### To be done
Find every line in the items below that contains the string "size", matching case exactly, and copy each of those lines.

--- Start ---

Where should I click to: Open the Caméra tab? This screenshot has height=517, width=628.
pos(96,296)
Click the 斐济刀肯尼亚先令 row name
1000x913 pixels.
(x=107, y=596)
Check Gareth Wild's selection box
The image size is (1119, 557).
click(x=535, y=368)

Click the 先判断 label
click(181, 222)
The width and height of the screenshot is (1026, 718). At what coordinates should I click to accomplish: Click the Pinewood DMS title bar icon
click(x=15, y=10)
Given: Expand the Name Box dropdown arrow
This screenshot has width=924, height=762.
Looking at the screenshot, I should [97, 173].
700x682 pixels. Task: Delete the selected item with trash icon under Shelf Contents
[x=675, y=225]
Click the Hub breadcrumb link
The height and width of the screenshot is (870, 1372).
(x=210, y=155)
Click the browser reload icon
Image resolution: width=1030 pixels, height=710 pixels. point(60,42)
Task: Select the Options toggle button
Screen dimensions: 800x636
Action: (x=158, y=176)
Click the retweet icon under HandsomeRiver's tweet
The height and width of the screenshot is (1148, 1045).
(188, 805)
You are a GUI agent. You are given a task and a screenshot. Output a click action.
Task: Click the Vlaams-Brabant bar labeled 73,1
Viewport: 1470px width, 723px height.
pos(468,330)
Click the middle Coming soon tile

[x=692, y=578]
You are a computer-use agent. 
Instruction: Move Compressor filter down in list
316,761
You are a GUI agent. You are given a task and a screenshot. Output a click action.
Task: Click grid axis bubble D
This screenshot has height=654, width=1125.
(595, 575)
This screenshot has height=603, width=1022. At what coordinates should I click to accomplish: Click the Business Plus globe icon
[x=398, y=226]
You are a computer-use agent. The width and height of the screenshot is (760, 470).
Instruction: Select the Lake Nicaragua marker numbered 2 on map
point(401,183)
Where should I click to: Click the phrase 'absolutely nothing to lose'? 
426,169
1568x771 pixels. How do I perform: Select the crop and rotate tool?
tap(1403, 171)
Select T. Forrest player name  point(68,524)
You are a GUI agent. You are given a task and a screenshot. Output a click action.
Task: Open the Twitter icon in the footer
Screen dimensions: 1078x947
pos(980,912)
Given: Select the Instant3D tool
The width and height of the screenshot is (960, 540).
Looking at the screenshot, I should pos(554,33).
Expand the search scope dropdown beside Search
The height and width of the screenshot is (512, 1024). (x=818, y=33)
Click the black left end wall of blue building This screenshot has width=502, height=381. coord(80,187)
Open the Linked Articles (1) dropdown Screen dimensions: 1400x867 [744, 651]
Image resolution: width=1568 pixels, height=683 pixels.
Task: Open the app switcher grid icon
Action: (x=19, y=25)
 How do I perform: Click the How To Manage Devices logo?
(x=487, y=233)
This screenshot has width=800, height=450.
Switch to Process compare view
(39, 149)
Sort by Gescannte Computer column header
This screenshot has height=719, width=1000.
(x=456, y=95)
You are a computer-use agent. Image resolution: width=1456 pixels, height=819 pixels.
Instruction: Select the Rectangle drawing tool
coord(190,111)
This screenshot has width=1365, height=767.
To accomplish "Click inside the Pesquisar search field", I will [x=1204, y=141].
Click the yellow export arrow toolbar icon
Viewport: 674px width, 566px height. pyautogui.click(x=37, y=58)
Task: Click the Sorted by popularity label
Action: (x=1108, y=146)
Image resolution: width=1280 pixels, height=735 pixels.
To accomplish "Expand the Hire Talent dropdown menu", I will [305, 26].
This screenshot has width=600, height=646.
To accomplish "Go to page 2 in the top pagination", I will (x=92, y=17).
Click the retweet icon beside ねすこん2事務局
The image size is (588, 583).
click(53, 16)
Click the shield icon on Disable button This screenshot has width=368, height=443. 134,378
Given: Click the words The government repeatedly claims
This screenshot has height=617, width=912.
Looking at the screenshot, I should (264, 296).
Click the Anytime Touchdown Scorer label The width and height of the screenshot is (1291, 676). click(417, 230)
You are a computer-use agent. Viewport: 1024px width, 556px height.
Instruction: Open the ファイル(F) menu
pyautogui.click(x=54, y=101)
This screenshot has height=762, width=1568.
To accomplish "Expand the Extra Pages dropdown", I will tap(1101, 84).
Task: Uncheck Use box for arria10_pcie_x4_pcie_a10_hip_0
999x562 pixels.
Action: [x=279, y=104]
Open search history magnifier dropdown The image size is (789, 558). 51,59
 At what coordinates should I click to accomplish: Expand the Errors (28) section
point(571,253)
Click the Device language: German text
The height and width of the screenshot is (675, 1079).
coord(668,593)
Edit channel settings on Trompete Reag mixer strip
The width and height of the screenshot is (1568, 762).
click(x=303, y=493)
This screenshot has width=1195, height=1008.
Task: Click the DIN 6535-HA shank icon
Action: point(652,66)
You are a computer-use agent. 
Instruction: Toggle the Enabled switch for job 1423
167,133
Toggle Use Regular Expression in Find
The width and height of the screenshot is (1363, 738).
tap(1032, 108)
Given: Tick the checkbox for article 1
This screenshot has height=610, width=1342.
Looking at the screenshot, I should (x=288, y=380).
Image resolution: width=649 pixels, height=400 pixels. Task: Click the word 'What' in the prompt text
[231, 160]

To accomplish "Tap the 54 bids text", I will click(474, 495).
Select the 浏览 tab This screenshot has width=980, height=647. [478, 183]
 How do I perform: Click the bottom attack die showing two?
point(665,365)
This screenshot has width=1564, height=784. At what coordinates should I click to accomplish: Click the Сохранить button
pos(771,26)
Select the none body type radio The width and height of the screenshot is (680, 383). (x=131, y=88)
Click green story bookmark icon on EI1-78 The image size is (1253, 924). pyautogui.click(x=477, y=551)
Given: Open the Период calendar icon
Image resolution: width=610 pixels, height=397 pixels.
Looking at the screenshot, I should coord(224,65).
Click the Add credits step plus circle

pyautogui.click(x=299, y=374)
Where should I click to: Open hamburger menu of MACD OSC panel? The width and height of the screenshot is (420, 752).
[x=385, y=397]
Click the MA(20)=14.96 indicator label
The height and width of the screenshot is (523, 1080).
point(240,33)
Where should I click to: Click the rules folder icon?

--- End ---

### Final result
The image size is (1119, 557).
The image size is (588, 583).
Open search history magnifier dropdown The image size is (789, 558). 51,59
Click green story bookmark icon on EI1-78 The image size is (1253, 924). pyautogui.click(x=477, y=551)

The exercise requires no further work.